The workflow is logically divided into the following blocks:
- 1.1 Prerequisites Setup: Preparation and configuration necessary before initiating the scraping process.
- 1.2 Manual Trigger: User-controlled start point to invoke the scraping workflow on demand.
- 1.3 Scraping Data with Apify Actor: Execution of an Apify actor to scrape company data based on specified filters.
- 1.4 Retrieving Scraped Dataset: Fetching the structured dataset generated by the Apify actor.
- 1.5 Logging Data into Google Sheets: Adding or updating rows in a Google Sheet to store the retrieved company data.
2. Block-by-Block Analysis
2.1 Prerequisites Setup
Overview:
This preparatory block defines the required configurations to ensure smooth execution of the workflow, including integration credentials and Google Sheet setup. It clarifies necessary parameters before running the scraping process.
Nodes Involved:
- Sticky Note4
Node Details:
- Sticky Note4
- Type: Sticky Note (informational)
- Role: Outlines prerequisites and setup instructions for Apify and Google Sheets integrations.
- Content Highlights:
- Apify account connection and selecting the correct actor ("Y Combinator Directory Scraper").
- Setting the Y Combinator filtered search URL and
maxCompaniesparameter. - Google Sheets OAuth2 authentication with proper scopes enabled.
- Ensuring the target Google Sheet has predefined column headers (case-sensitive).
- Input/Output: None (informational node)
- Edge Cases: Misconfiguration of credentials or missing Google Sheet columns may cause workflow failure downstream.
2.2 Manual Trigger
Overview:
Allows the user to manually start the workflow whenever desired, providing full control over data scraping timing.
Nodes Involved:
- Start Workflow
- Sticky Note (4eea9bab-911c-4480-9073-831b8ac46571)
Node Details:
-
Start Workflow
- Type: Manual Trigger
- Role: Initiates the workflow execution on user command.
- Configuration: No parameters; activated manually in n8n UI.
- Input: None
- Output: Triggers the next node ("Run an Actor").
- Edge Cases: If not triggered, no scraping occurs.
-
Sticky Note (4eea9bab-911c-4480-9073-831b8ac46571)
- Type: Sticky Note
- Role: Explains the purpose of the manual trigger node.

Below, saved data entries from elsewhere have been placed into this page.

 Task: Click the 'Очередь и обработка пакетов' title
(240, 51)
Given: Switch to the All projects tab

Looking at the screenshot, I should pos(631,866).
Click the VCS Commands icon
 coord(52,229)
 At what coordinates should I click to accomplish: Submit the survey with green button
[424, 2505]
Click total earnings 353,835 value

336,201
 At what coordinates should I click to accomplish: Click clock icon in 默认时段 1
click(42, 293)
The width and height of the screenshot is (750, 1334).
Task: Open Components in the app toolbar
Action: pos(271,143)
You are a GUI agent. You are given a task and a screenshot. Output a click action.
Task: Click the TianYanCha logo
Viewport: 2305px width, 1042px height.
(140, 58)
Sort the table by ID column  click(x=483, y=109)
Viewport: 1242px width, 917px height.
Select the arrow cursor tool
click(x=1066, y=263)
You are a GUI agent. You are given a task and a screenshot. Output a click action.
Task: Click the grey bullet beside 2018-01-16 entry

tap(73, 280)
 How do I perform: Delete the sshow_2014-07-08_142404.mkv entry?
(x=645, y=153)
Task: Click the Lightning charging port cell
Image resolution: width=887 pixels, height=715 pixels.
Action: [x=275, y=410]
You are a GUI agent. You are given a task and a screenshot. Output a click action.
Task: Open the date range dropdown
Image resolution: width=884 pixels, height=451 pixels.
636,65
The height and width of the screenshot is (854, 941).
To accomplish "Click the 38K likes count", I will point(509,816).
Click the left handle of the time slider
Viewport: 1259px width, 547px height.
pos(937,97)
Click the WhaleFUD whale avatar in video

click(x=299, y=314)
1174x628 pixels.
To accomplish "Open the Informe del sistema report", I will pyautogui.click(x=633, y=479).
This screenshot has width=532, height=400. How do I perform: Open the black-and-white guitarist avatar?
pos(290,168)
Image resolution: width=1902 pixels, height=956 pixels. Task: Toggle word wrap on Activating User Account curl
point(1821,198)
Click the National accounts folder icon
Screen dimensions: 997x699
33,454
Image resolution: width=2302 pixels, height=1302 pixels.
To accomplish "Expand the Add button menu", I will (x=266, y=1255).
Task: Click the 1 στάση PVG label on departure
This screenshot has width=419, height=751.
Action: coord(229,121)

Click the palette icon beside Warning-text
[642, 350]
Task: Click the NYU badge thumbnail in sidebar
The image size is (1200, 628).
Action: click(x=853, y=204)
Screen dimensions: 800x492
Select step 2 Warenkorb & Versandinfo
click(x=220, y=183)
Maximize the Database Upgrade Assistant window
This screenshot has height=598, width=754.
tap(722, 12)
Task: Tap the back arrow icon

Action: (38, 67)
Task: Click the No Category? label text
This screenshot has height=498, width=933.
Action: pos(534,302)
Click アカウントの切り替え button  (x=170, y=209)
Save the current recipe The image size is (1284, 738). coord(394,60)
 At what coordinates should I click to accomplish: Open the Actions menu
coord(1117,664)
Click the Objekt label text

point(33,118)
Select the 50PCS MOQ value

- Content: Emphasizes manual start for controlled scraping.
- Input/Output: None
2.3 Scraping Data with Apify Actor
Overview:
Executes an Apify actor to scrape startup data from the Y Combinator directory filtered by user-defined criteria.
Nodes Involved:
- Run an Actor
- Sticky Note1
Node Details:
-
Run an Actor
- Type: Apify Node (Actor execution)
- Role: Runs the "Y Combinator Directory Scraper" Apify actor to scrape company data.
- Configuration:
- Actor ID:
XXsXDaNQLjoF4lgmU(Y Combinator directory scraper) - Input JSON includes:
maxCompanies: 5 (limits companies scraped per run)startUrls: Y Combinator companies search URL with filters (industry=Fintech, regions=America/Canada, team_size=[1,25])- Proxy: Uses Apify Proxy for reliable scraping
- Actor ID:
- Credentials: Apify API key configured
- Input: Triggered by "Start Workflow" node
- Output: Returns dataset ID and other metadata used for fetching scraped data
- Edge Cases:
- Network errors or proxy failures may cause scraping to fail.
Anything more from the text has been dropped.